最近キリエはあることが気になって仕方がなかった。


きっかけはニコだ。
出会った頃からなんとなく“それ”に目線が行っていたが、当時は今ほど気には留めていなかった。

しかしガレージで車の整備をしているニコを見ているうちに、自然とそこに目が行くようになった。

それはニコの指先でキラキラと輝く、派手に色付けられたネイル。

あれはどうやっているのだろう。
フォルトゥナではネイルをしている女性はいないし、それらを施術できる者も場所があるなどの話も聞いたことがない。

(もっと見てみたい…)

小さな好奇心が芽生えるキリエ。

「キリエも気になるのか?」

その視線に気づいたニコが、ニヤッと笑い掛ける。

「あっ、ごめんなさい」

「なーに謝らないでくれ。キリエだって女だ。その気持ち分かっ――」

「おい」

ニコが話す途中、彼女の頭を軽くチョップをするネロ。

「キリエに妙なことを言うなよ。手を動かせって」

「お、お前なぁっ。はいはい…」

全くうるさいヤツだ、と零すニコ。
去り際、ニコはちらりとキリエに振り返ると「あとでなっ」と笑顔で返し、再び車整備へと戻って行った。
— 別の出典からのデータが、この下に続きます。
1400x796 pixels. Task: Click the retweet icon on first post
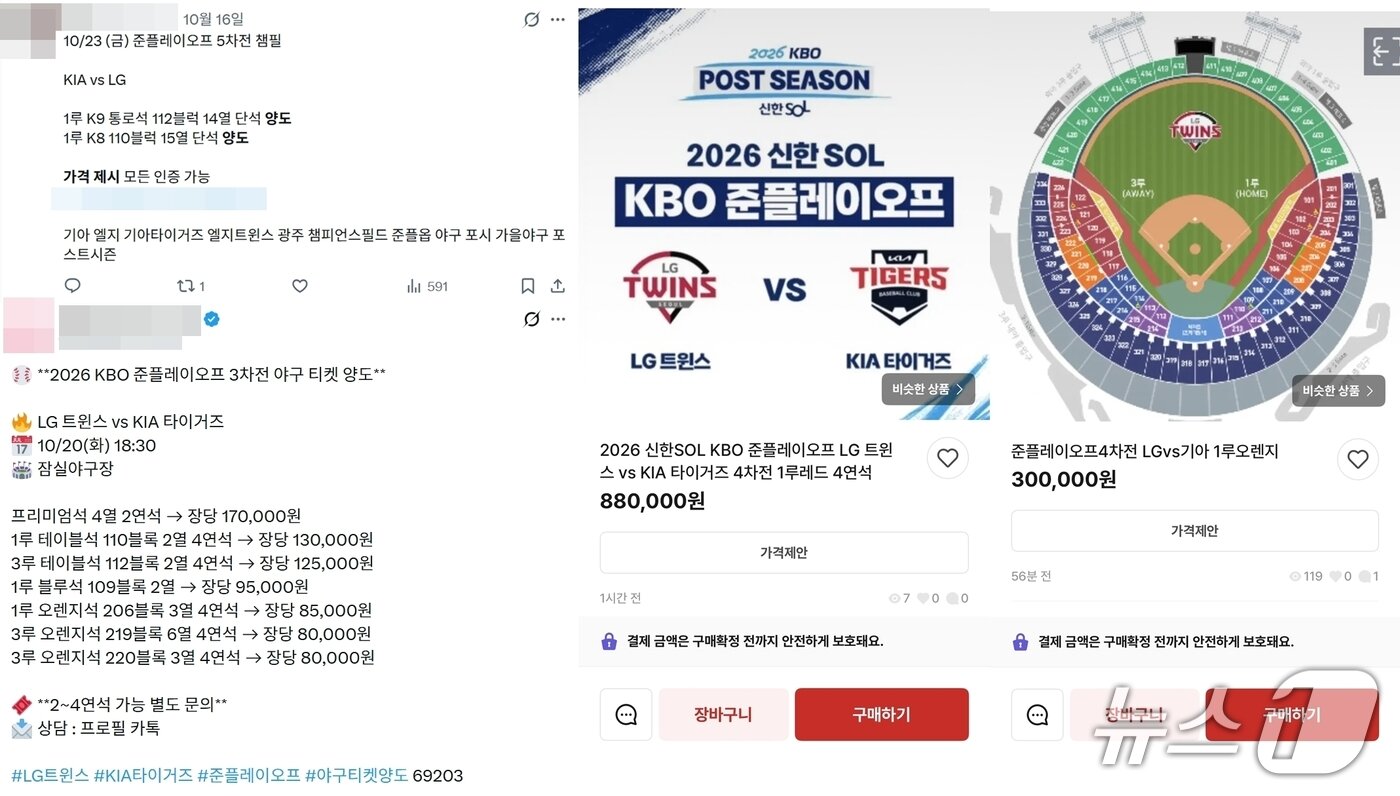coord(185,286)
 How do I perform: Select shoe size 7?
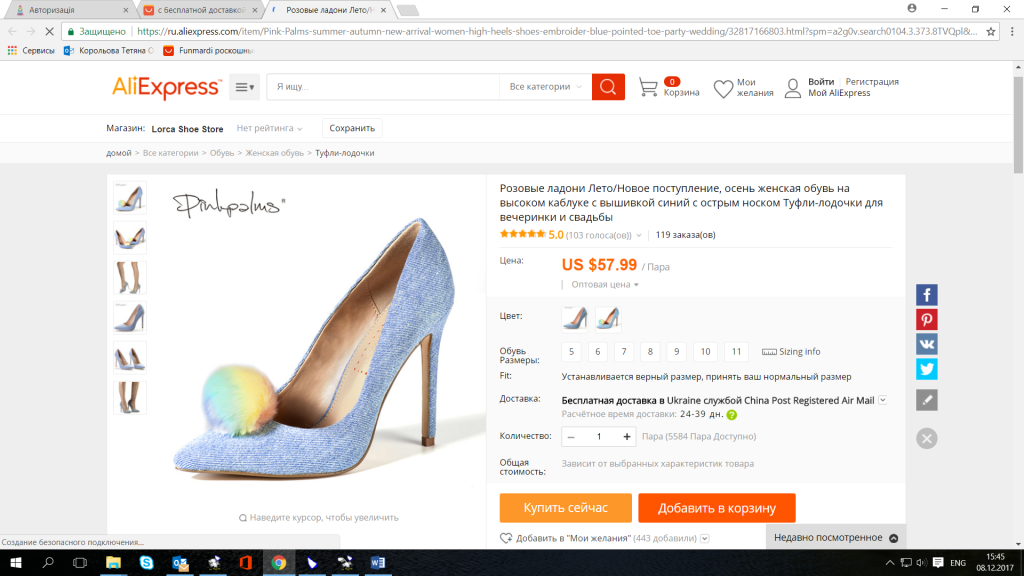coord(624,351)
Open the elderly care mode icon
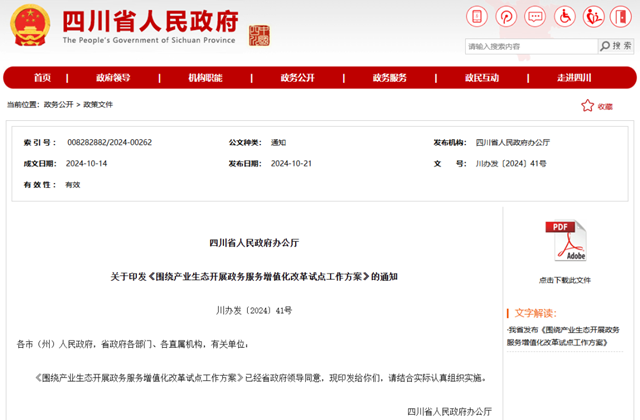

その後、キリエは寝室で編み物をしているとニコが雑誌を脇に抱えてやってきた。

「なぁキリエ。昼間のことなんだが…良かったらこれ、貰ってくれ!」

「えっ」

そう言うニコから差し出された雑誌は、綺麗な女性が、これまた綺麗なネイルを前面に見せている表紙の、最新ネイルデザインについて纏められたものだった。

「ニコ、いいの?これ大事なものでしょう…?」

「もちろんさ。キリエなら大事に見てくれるだろうし。本当は私のネイルをじっくりねっとり見てもらいたいところなんだが…」

ネロがうるさいからな、と苦笑いをしながら頭を掻くニコ。

「でも本なら、あいつもうるさくないだろ?」

「ええ、そうねっ」

確かに本ならネロも、ニコも困ることはないだろう。

「ニコ、ありがとう!」

雑誌を受け取り、胸に大事に抱えて感謝を述べる。
それを見たニコも笑顔で「おうよ!」と返してくれた。

見るだけならネロも、大丈夫だろう。

見るだけ。

見るだけだ。

そう、思っていたのに。




ここ最近キリエは、ある一つの好奇心に駆られている。

ニコがくれたネイル雑誌を見て様々なデザインがあることを知った。中には家事をしても大丈夫なように崩れにくいデザインやネイルポリッシュの存在、敏感爪用の成分の優しいものまであることを知った。

またネイルをする理由についても綺麗にするだけでなく、職業によって爪が割れるのを防ぐためにしている人もいるのだと記載されていた。

ふと、自分の爪を見てキリエは感じた。
子供たちやネロの洗濯物をしているせいか、手は乾燥しており爪にも小さくはあるが傷が多少ある。

右手を空に掲げ、まじまじと自分の指先を見つめる。


(ネイルをしてみたい)


小さな好奇心がキリエに芽生えてしまった瞬間。

しかしそれは、簡単に行動に移せるものではない。

以前、フォルトゥナの外から多くの行商人がやってきてちょっとしたマーケットが出来た時のこと。賑やかな場所へ行ってみたいとネロにお願いして買い物かごを片手に出掛けたのだが、品物を見ているとそこの商人がキリエを見てこう言ったのだ。

『指の綺麗なお人だね。うちの嫁とは大違いだ』と。

急なことに驚いて首を傾げていると、後ろでネロが『あんたの奥さん指が汚いのか?』と尋ねる。すると商人が『ああ。元娼婦なせいか、ケバケバと真っ赤なネイルなんかして、飯がまずくなるってもんだ』と返した。

その時は大して何も思わなかったし、自分の指を褒めてもらえたようだったので悪い気持ちにはならなかったが、その時のことを今思い返すとキリエは少し嫌な気持ちになっていた。

あの時のネロも『娼婦』という言葉を聞いて一瞬嫌そうな顔をしていたのを覚えている。

ネロは、キリエがネイルすることをあまり良く思わないかもしれない。

そんな考えが、ネイルをする難しさをキリエに植え付けていた。





「ネロは、否定しないと思うぞ」

しかしニコは、そんなキリエの悩みを聞いて言った。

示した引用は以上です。